Village President Jim Janisse wrote a letter to Gov. Gretchen Whitmer this week, asking her to give people a “one-time choice” between staying at their first and second homes and banning future travel between the two. Janisse says there are currently some people coming to the area just for the weekends.
He’s worried if Whitmer doesn’t clamp down on this back and forth travel, the coronavirus will increase even more dramatically in northern Michigan, putting year-round residents at risk and overwhelming the area’s healthcare system.
“I want to look at it as, ‘What makes common sense? What will help us get through this in a fashion that more people will be alive at the end of it?’” Janisse says.
Under Whitmer’s current stay at home executive order, homeowners are allowed to travel back and forth between their properties. In response, many northern counties have instituted 14-day “self-quarantining” guidelines for people coming to an area, but such measures can be hard to enforce.
Janisse says he’s never seen this many people opening up their cottages so early in the year. He says many are socializing as if everything was normal.

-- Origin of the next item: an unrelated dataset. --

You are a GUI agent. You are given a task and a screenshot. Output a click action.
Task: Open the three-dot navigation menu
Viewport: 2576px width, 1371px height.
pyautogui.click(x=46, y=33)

“The seasonal homes that I know and recognize for the last 33 years, it’s as if it was a holiday weekend,” he says. “Those homes include multiple vehicles that typically aren’t there, they include vehicles from out of state or sometimes several states.”
Recently, a propane supplier told Janisse there’s currently a waiting list for homeowners wanting service because so many cottages and cabins are opening up right now.

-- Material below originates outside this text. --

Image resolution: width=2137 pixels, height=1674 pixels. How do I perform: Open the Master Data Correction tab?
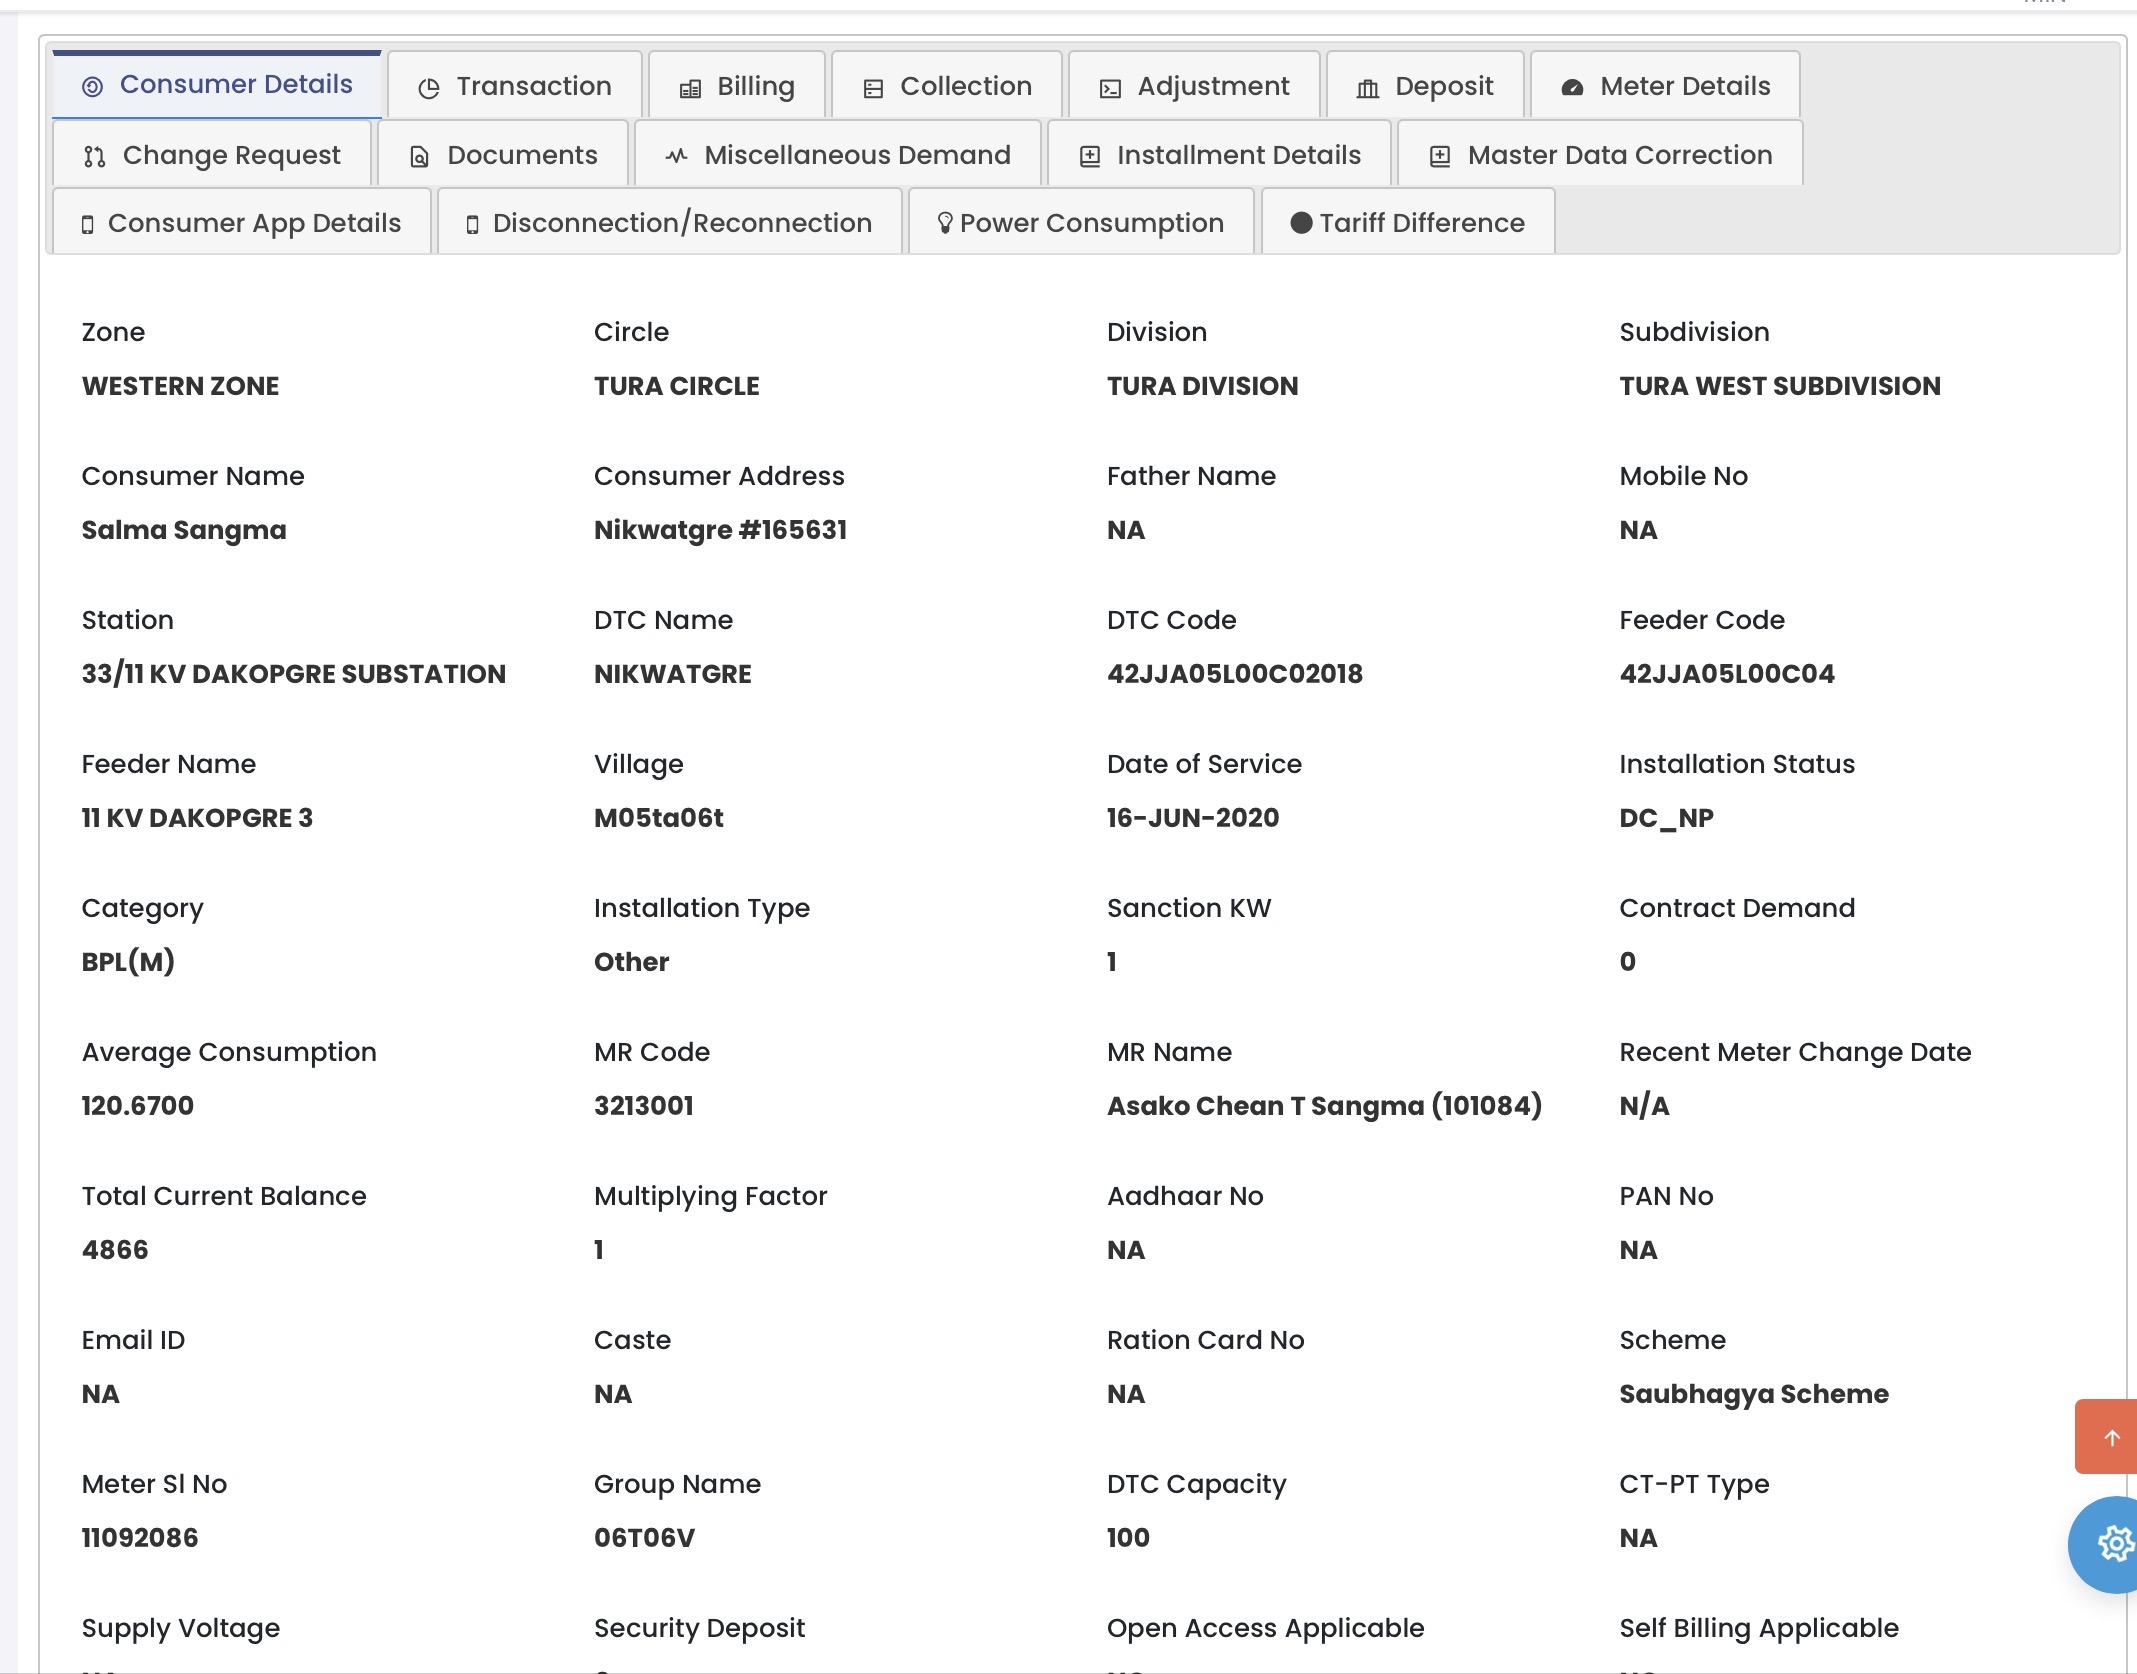(1600, 155)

Janisse also says there’s concern about short-term rentals properties being rented out, but he doesn’t know to what degree this is happening.
“I have had complaints that short-term rentals are being utilized,” he says. “We have tried to promote the intent of what Governor Whitmer’s (executive order) is, that short-term rentals are not an essential business.”
A key method to get people to understand the importance of following social distancing and self-quarantining guidelines could simply be public shaming, says Janisse. Basically, people calling out their neighbors who aren’t following the rules.
“I think that’s what's starting to pop up through social media,” he says. “‘Look at this person that’s out and about. What are they doing?’”
Janisse says their area’s 911 dispatch is already fielding calls from people noticing others who aren’t taking the stay at home order seriously.